DIRECTIONS: Please copy out every line in the records below that includes the word "położnice".

RECORDS:
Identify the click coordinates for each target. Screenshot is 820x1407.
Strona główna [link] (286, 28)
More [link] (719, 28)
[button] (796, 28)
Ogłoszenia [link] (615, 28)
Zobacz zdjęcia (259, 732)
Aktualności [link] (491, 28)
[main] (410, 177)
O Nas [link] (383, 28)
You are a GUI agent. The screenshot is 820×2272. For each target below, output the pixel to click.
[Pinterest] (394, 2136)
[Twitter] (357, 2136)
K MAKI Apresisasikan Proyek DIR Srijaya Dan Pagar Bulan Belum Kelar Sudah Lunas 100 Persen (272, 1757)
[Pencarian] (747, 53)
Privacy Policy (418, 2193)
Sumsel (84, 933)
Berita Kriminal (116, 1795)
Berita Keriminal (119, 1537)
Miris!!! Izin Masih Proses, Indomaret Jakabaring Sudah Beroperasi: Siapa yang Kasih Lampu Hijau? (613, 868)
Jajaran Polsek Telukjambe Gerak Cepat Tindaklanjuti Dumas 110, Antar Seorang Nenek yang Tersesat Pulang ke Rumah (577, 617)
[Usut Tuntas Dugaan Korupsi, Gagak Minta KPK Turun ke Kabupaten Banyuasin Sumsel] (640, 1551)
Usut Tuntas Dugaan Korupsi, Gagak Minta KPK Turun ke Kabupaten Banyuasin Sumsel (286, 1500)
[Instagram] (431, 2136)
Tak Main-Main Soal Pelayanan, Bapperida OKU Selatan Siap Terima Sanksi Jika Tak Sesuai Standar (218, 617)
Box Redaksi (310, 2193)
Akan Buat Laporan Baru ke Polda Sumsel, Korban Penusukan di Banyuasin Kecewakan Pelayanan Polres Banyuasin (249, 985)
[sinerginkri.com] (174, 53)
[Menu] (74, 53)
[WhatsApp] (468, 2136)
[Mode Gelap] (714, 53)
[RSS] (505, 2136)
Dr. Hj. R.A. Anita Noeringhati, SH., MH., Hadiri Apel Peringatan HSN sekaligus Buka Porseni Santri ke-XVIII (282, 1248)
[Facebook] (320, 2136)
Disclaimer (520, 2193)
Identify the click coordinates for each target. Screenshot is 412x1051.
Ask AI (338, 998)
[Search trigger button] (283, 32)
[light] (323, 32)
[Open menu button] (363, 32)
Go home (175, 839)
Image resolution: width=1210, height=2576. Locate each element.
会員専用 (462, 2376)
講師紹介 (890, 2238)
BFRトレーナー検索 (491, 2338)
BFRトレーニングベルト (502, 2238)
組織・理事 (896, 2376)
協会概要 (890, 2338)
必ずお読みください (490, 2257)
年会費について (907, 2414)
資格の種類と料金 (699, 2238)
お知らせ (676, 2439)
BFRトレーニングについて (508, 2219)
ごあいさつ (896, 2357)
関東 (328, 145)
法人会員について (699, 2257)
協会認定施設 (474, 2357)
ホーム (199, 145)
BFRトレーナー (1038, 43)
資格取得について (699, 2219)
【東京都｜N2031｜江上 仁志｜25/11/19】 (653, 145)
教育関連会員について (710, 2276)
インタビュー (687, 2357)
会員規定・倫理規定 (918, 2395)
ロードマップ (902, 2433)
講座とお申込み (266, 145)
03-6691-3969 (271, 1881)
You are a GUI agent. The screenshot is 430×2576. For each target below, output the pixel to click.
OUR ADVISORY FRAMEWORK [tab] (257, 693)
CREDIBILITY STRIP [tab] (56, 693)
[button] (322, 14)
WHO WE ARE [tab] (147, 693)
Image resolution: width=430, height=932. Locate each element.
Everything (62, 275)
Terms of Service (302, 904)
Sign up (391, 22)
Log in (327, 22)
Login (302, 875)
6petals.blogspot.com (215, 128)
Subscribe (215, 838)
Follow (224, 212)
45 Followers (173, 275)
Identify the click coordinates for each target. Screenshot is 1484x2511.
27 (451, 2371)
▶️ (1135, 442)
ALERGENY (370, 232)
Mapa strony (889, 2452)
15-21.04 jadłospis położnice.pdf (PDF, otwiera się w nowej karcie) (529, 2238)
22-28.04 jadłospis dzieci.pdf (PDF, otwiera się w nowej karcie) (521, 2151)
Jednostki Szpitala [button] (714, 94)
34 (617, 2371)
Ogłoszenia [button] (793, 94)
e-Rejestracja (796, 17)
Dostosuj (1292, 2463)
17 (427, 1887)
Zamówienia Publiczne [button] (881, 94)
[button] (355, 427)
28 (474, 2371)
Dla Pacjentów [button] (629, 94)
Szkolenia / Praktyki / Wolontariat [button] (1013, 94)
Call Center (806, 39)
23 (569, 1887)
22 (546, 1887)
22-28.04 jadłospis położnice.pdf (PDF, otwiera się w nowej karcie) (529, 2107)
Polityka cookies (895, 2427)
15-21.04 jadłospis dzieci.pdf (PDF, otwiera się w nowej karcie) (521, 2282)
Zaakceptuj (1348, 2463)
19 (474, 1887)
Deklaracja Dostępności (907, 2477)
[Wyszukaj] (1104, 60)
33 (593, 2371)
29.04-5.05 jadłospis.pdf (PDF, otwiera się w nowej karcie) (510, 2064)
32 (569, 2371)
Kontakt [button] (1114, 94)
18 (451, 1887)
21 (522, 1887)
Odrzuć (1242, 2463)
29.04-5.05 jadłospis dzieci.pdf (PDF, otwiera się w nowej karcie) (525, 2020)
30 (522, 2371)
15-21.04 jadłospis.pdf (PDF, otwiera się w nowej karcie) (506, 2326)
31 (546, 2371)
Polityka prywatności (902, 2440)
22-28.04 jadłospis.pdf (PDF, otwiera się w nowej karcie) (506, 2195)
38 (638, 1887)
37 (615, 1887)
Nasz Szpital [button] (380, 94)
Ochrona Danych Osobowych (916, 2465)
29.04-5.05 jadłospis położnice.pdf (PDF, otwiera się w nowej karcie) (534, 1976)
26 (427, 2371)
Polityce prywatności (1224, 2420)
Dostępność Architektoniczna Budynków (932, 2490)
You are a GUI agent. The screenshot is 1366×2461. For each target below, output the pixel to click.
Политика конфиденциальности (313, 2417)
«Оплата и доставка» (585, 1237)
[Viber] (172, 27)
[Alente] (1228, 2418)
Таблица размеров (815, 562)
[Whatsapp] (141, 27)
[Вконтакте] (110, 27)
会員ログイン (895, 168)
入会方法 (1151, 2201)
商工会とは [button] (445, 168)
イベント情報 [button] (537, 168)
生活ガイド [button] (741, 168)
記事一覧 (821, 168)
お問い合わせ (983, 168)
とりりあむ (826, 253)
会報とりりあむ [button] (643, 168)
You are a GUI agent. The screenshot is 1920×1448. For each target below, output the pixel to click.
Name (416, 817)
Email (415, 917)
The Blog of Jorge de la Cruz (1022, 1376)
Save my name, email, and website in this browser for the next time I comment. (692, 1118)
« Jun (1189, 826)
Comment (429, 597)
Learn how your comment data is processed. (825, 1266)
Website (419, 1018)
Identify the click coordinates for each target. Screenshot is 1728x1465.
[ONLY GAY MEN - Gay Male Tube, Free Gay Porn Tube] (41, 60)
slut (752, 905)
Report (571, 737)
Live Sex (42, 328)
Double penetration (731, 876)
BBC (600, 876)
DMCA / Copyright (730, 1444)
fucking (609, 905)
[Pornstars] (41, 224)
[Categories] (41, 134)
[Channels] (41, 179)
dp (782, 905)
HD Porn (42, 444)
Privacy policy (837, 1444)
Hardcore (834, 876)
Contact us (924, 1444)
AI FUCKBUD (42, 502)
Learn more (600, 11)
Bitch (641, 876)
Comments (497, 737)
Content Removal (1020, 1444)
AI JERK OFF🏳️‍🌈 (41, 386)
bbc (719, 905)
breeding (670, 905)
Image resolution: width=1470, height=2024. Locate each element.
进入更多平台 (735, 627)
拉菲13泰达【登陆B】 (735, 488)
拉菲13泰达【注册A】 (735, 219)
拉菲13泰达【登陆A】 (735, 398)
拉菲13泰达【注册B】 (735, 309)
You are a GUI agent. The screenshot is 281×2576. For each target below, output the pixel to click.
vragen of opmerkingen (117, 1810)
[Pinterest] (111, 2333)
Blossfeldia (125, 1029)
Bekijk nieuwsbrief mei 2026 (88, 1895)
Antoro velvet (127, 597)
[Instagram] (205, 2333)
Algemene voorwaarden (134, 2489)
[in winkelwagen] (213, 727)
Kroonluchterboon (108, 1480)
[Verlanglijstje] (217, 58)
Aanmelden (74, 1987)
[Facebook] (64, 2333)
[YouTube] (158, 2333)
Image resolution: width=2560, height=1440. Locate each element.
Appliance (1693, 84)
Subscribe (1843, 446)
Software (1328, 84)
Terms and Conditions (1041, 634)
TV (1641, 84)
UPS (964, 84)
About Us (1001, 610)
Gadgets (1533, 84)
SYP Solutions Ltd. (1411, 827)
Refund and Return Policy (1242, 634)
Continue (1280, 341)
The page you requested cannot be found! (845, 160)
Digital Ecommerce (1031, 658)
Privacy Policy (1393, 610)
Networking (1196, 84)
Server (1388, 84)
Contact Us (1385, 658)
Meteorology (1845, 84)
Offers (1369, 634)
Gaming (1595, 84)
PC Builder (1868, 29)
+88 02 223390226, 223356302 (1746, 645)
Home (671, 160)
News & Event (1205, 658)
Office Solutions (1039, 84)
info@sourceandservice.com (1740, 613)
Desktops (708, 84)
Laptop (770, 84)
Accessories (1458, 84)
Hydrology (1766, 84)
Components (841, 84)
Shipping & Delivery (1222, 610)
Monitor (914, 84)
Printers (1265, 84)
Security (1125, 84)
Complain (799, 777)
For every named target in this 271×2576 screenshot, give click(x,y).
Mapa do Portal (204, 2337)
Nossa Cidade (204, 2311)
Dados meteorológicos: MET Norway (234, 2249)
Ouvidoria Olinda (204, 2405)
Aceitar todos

ANSWER FOR THE TASK:
15-21.04 jadłospis położnice.pdf (PDF, otwiera się w nowej karcie) (529, 2238)
22-28.04 jadłospis położnice.pdf (PDF, otwiera się w nowej karcie) (529, 2107)
29.04-5.05 jadłospis położnice.pdf (PDF, otwiera się w nowej karcie) (534, 1976)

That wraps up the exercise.